In these cases, the aggrieved party may be entitled to terminate the contract and seek compensation for any losses suffered as a result of the breach. However, this approach is not one-size-fits-all, and you should seek legal advice before terminating based on a purported breach.

What happens if a fixed-term contract ends and neither party wants to continue?

If the fixed-term contract reaches its natural end and neither party expresses an interest in extending or renewing the agreement, it will generally terminate automatically at the end of the agreed period. The business relationship may come to a close, and the parties may not be obligated to continue any further dealings unless agreed otherwise.

However, it is important to check the contract for any automatic renewal clauses that could extend the agreement without further negotiation.

Can a force majeure clause allow for early termination of a fixed-term contract?

Yes, a force majeure clause can allow early termination in certain circumstances. Force majeure clauses typically outline specific events (such as war, natural disasters, pandemics, or other "Acts of God") that may prevent one or both parties from fulfilling their obligations under the contract. If a force majeure event occurs, the affected party may be entitled to terminate or suspend performance of the contract without liability, depending on the terms of the clause.

It's essential to check the specific wording of the force majeure clause in the contract, as it may also specify certain procedures or notice requirements for invoking this provision.

Can a business terminate a fixed-term contract due to the other party's insolvency?

Yes, many fixed-term contracts include a provision allowing for termination if one of the parties becomes insolvent or enters into bankruptcy. Insolvency can be a material breach of contract, and the solvent party may have the right to terminate the agreement immediately.

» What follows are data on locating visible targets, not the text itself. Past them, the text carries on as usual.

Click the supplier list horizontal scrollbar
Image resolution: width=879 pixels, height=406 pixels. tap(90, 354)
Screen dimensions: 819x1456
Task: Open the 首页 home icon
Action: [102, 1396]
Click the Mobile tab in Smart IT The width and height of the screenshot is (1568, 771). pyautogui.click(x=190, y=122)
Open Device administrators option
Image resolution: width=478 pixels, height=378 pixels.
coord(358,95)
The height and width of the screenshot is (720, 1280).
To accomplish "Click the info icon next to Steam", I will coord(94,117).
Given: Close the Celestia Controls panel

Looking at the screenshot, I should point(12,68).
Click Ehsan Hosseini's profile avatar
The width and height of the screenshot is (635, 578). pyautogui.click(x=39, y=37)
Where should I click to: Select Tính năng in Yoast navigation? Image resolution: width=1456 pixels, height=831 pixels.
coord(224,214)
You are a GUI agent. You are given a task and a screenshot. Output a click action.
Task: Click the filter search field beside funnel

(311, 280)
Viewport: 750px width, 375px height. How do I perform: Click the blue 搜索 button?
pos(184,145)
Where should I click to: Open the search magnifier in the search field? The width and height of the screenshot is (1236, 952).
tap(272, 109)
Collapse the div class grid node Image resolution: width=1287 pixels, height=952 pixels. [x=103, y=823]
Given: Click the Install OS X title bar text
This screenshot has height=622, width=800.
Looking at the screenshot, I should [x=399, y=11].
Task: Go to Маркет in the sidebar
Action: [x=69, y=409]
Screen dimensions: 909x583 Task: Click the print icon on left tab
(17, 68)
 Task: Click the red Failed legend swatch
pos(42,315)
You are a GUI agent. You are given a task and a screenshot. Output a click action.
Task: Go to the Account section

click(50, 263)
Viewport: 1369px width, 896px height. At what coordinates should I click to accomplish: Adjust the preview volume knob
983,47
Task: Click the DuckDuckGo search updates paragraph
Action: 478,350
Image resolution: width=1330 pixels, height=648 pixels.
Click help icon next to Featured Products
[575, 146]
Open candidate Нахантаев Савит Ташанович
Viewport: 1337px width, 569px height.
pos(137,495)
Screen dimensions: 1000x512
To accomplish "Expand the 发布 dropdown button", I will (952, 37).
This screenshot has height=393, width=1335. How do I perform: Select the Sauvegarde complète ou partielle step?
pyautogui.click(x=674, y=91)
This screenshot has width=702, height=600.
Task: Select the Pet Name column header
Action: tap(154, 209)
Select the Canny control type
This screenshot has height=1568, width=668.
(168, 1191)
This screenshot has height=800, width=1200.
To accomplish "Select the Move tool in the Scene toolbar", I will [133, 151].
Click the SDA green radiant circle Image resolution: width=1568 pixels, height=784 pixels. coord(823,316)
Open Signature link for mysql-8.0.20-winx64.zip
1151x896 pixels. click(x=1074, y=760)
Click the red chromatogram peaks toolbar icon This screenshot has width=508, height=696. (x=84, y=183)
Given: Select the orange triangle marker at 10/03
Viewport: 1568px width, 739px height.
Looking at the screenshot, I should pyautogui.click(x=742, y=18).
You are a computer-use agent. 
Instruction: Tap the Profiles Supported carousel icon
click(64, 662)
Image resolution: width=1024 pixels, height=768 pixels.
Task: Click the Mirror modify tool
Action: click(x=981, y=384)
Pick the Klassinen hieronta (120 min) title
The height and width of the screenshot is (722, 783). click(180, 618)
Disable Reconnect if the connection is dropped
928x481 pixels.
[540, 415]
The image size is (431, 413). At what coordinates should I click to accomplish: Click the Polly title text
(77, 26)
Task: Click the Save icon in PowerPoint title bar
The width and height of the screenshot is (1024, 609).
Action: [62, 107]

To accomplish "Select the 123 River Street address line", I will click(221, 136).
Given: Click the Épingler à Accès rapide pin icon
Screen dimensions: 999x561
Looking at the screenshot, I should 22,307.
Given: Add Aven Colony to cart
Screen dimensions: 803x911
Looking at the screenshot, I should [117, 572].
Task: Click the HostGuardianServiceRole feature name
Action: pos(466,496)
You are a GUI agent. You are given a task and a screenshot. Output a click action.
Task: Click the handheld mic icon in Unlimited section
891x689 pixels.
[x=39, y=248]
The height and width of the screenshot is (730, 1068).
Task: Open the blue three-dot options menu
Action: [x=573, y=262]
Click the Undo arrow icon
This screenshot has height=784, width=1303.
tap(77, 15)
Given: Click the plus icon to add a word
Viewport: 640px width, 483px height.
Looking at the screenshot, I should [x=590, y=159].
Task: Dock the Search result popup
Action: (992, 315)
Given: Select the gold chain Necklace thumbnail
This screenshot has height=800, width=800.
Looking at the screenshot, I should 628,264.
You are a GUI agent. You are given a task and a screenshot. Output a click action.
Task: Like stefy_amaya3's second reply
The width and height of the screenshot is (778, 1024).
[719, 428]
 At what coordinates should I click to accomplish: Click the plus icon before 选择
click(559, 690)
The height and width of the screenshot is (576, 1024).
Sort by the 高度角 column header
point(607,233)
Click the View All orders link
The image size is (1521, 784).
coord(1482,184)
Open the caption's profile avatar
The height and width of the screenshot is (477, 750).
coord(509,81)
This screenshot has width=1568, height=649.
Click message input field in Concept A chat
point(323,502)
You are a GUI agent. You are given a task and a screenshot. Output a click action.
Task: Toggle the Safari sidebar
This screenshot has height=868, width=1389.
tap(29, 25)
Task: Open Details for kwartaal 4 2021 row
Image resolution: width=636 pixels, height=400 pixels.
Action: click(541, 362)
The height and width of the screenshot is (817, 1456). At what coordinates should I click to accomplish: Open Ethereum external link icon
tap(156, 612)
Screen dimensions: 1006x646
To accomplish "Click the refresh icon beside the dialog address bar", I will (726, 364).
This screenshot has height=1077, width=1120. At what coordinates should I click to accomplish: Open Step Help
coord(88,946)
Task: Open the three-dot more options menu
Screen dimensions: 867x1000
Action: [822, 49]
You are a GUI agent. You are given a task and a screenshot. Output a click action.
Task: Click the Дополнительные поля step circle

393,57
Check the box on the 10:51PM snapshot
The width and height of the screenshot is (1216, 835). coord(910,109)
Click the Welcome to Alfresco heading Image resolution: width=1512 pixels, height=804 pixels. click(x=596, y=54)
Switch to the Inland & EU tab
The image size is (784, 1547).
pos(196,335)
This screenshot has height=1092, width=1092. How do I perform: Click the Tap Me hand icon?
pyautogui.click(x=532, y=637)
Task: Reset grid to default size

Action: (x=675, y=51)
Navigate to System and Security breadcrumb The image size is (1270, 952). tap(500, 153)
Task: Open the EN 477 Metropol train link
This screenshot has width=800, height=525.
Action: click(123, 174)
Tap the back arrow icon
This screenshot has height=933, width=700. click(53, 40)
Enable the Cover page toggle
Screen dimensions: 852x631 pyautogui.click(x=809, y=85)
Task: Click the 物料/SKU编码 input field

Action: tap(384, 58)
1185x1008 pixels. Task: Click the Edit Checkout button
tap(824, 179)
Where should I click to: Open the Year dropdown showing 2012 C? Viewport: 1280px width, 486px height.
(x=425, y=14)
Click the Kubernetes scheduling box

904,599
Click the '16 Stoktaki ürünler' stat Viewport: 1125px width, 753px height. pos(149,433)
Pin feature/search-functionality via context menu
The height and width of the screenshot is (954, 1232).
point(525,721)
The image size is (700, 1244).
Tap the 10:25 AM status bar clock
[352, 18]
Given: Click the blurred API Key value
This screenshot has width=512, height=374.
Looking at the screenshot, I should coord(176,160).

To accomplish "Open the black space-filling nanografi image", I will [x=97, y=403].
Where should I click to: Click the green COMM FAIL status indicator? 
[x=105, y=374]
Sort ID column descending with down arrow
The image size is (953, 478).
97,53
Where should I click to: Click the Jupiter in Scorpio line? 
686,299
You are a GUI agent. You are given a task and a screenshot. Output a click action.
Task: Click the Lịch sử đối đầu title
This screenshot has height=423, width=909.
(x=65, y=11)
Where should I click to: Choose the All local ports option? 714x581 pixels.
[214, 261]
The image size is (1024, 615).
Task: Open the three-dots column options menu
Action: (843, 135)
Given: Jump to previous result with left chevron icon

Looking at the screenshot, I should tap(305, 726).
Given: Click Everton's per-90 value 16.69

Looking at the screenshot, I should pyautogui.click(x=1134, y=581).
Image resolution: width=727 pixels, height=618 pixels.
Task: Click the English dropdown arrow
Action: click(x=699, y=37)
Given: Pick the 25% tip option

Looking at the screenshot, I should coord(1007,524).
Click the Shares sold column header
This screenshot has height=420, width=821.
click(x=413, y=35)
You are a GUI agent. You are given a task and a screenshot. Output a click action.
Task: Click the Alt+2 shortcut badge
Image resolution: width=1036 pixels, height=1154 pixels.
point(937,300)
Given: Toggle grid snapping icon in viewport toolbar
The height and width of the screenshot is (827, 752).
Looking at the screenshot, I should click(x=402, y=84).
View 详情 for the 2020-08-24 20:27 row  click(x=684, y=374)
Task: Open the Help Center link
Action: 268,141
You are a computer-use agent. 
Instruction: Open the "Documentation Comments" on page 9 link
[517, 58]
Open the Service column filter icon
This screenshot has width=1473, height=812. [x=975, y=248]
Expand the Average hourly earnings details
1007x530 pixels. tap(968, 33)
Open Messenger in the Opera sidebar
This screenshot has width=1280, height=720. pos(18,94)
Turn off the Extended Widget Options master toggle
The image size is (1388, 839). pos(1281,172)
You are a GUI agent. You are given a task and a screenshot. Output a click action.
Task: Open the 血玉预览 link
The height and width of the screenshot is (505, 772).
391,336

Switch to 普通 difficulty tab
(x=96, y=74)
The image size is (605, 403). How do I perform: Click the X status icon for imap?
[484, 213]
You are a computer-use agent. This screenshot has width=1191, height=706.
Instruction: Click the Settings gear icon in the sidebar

In some cases, common law also allows for termination if a party undergoes liquidation, enters receivership, or is otherwise unable to meet its financial obligations.

Are there penalties for terminating a fixed-term contract early?

Penalties for early termination of a fixed-term contract can vary based on the terms of the contract. These penalties may include:

  1. Termination fees: Some contracts contain clauses that specify a fee for early termination, which may be a flat fee or a calculation based on the remaining contract value.
  2. Damages: The terminating party may be required to compensate the other party for any losses incurred as a result of the early termination, including lost profits, wasted expenditure, and any other reasonable costs associated with ending the contract prematurely.
  3. Legal costs: In some cases, the terminating party may also be required to cover the legal costs incurred by the other party in relation to the breach or termination.

Can both parties mutually agree to terminate a fixed-term contract early?

Yes, both parties can mutually agree to terminate a fixed-term contract before the end of the agreed period. Mutual termination can be a negotiated process where both businesses agree on the terms, including any compensation, settlement, or continued obligations post-termination.

A mutual termination agreement should be documented in writing and signed by both parties to ensure that it is legally binding.

Conclusion

Under English law, terminating a fixed-term contract between businesses involves careful consideration of the contract's terms and any legal grounds for early termination.

Both parties should review termination clauses, the circumstances for termination, and potential consequences carefully before proceeding. Where applicable, seeking legal advice can help businesses navigate the complexities of contract termination and avoid costly contract disputes.